それに官兵衛は僅かに目を見開いたが、少しため息を吐いて額に置いていた手で雫を掬う。
「ここは私の部屋だ。どこへ行かねばならぬ」
憮然と言い放ち、嬉色に染まりかけた泣き顔を隠すように半兵衛に布団を被せた。
官兵衛はそれ以上何も言わず、半兵衛は布団の中で満面の笑みを浮かべる。
しかしそう経たぬうちに半兵衛は、普段あまり香らない馴染んだ匂いに安心して、二の句を告ぐ前に意識を手放した。
そういえばあの時、官兵衛はどこで休んだのだろう。
熱に溺れて気が回らず、起きてからも医者やら見舞いやらでそれどころで居られなかった。
あの時官兵衛の布団で寝ている自分に、誰一人として疑問を抱かなかったのも少し面白かった。
些細な疑問が重なり、耐えかねて布団から顔を出すと、見下ろす瞳と目が合った。
「あ、官兵衛殿」
「…何をしている」
湯浴みをしていたらしい風体の官兵衛は胡乱な物を見る目つきでこちらを見ている。
気にした様子を見せぬ半兵衛は半身だけ布団から這い出し、官兵衛の入れるだけの隙間を作り、手招いた。
それに官兵衛の顔が顰められる。
「何か眠れなくてさー。官兵衛殿の布団なら、と思って」
「卿の思考は理解できぬ」
「まあ、入っといでよ官兵衛殿。湯冷めするよ?」
まだ春風遠く、肌寒い時期である。薄着そのまま立ち続けるのも気力が要る程度には寒い。
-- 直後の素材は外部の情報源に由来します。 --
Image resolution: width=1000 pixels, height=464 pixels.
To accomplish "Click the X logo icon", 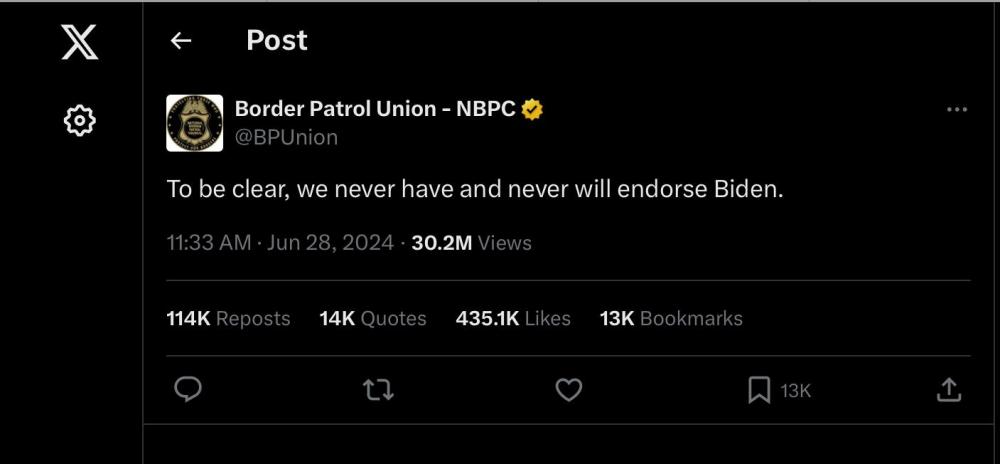I will [x=79, y=41].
官兵衛は渋々嫌々といった表情を隠しもせずに布団に足を通した。
「わ、官兵衛殿冷たい」
「そう思うのであれば退け」
そう言いながら、冷えた体を温めるように半兵衛は抱きついた。
官兵衛は眉を顰めたが、疲れているのかそれ以上言及しない。
それどころか、懐く猫のような半兵衛を放って、そのまま目を閉じる勢いだ。
半兵衛は珍しいこともあるものだと瞬いたが、官兵衛が日中に一仕事していたのを想って寝かせてやる事にした。
「仕方ないな。温石になってあげるよ」
「…ああ」
頭のすぐ上、耳元に、体中に響くような声音の囁きで返答があった。
聞き覚えの無いような音程と吐息を間近に感じ、思わず体を震わせる。
官兵衛が温もりを求めて抱き寄せたのだと、半兵衛自身にも理解まで数刻を要した。
あまりにも綺麗に腕に収められたもので、違和感が少なかったのがいけない。
「…もしかして、あの時もこうやって寝た、とか?」
これほどまで上手く寝やすく一つの布団に収まるのも不思議だ。
丁度良い寝心地になるように試行錯誤でもしたのだろうか。
呟いてから、半兵衛は急に顔に熱が集まるのを感じた。
確認した瞬間、どうしようもない恥ずかしさがこみ上げた。途端にこの場から逃げ出したい衝動に駆られる。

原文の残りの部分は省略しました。